Any suggestions on how to solve problem? Unlike other similar questions here on the channel that presented the solution for a variable as a factor, my case is different. I would like to see the labels of the outliers for multiple variables.
I have the following chart as below. for example:
It was created with this command:
z_mtcars <-data.frame(scale(mtcars[-12]))
z_mtcars$type<-rownames(mtcars)
z_mtcars %>% melt(id.vars = "type") %>%
ggplot() +
aes( x = variable, y = value, fill = as.numeric(variable)) +
geom_boxplot() +
scale_fill_distiller(palette = "Blues") +
scale_alpha(range = c(1,1)) +
ggtitle("Boxplot: Standardized Score (Z-Scale) ") +
xlab("Variables") +
ylab("Value") +
labs(fill = "Order of \nVariables") +
theme_classic() +
theme(axis.text.x = element_text(angle = 90,hjust = 1)) +
geom_hline(yintercept = 0, linetype = "dashed", color = "red") +
geom_hline(yintercept = 1, linetype = "dotted", color = "blue") +
theme(legend.position = "left")
Here is what I tried. I simplified your code a bit to highlight the point you are asking. You want to somehow find label information of the outliers. You can identify outliers using the borrowed function below. When you identify them, you add car names in a new column called outlier. You use this information in geom_text_repel()
in the ggrepel package.
library(tidyverse)
library(ggrepel)
z_mtcars <- data.frame(scale(mtcars[-12]))

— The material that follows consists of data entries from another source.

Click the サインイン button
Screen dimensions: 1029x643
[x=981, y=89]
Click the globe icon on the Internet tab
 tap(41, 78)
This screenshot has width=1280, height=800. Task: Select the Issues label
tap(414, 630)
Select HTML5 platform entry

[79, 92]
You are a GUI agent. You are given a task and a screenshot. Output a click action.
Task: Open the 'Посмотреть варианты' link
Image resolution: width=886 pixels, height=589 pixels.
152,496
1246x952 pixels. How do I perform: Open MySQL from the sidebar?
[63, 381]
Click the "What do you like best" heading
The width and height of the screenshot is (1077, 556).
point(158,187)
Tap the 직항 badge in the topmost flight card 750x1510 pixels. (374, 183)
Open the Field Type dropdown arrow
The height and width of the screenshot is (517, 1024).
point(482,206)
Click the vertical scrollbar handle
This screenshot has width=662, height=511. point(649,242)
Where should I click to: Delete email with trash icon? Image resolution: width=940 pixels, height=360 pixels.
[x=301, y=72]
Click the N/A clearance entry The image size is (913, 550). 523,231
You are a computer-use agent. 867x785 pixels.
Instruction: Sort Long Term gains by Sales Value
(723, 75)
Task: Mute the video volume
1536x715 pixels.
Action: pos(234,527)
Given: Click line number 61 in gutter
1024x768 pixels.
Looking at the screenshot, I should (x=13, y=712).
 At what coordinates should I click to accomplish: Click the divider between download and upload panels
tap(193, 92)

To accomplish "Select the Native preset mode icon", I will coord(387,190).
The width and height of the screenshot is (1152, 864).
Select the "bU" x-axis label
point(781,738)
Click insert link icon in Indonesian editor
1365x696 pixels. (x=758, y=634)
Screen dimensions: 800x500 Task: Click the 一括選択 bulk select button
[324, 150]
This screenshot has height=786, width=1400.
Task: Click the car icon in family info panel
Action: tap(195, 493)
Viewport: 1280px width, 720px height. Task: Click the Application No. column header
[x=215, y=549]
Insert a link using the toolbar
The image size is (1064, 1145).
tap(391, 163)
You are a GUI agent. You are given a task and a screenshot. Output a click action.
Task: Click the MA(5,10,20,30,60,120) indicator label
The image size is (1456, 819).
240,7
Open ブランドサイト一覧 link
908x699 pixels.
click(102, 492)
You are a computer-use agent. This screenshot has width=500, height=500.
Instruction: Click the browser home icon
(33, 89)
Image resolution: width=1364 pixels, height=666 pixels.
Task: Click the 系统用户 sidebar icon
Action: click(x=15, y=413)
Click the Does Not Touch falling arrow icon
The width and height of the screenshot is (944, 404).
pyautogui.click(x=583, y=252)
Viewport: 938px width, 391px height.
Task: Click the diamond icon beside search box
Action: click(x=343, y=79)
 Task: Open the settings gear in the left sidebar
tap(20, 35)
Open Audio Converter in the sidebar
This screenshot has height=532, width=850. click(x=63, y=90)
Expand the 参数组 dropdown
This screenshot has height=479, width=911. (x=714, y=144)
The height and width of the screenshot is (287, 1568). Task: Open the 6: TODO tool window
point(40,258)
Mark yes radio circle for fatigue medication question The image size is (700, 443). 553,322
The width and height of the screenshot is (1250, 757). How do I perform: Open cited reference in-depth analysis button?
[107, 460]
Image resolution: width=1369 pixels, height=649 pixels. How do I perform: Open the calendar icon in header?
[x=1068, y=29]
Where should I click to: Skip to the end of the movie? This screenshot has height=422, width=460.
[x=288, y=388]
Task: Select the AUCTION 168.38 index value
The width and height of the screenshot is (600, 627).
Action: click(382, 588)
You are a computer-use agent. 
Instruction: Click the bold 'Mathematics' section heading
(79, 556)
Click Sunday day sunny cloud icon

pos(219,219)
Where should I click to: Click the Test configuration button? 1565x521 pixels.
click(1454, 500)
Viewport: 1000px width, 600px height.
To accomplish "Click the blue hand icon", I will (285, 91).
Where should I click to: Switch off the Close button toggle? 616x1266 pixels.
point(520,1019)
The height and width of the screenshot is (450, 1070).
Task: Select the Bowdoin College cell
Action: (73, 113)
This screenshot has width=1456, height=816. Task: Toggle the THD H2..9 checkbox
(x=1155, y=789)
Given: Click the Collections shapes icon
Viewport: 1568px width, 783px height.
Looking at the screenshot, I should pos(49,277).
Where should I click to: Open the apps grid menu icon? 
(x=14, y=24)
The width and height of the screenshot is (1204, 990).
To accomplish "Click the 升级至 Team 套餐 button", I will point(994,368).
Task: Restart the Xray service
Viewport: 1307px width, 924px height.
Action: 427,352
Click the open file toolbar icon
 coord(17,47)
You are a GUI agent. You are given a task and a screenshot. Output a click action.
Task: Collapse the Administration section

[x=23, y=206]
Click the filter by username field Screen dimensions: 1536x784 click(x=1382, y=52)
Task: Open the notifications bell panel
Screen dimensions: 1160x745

z_mtcars$type <- rownames(mtcars)
I borrowed this function from this question. Credit goes to JasonAizkalns.
is_outlier <- function(x) {
return(x < quantile(x, 0.25) - 1.5 * IQR(x) | x > quantile(x, 0.75) + 1.5 * IQR(x))
}
z_mtcars %>%
pivot_longer(names_to = "variable", values_to = "value", -type) %>%
group_by(variable) %>%
mutate(outlier = if_else(is_outlier(value), type, NA_character_)) %>%
ggplot(aes(x = variable, y = value, color = variable)) +
geom_boxplot() +
geom_text_repel(aes(label = outlier), na.rm = TRUE, show.legend = F)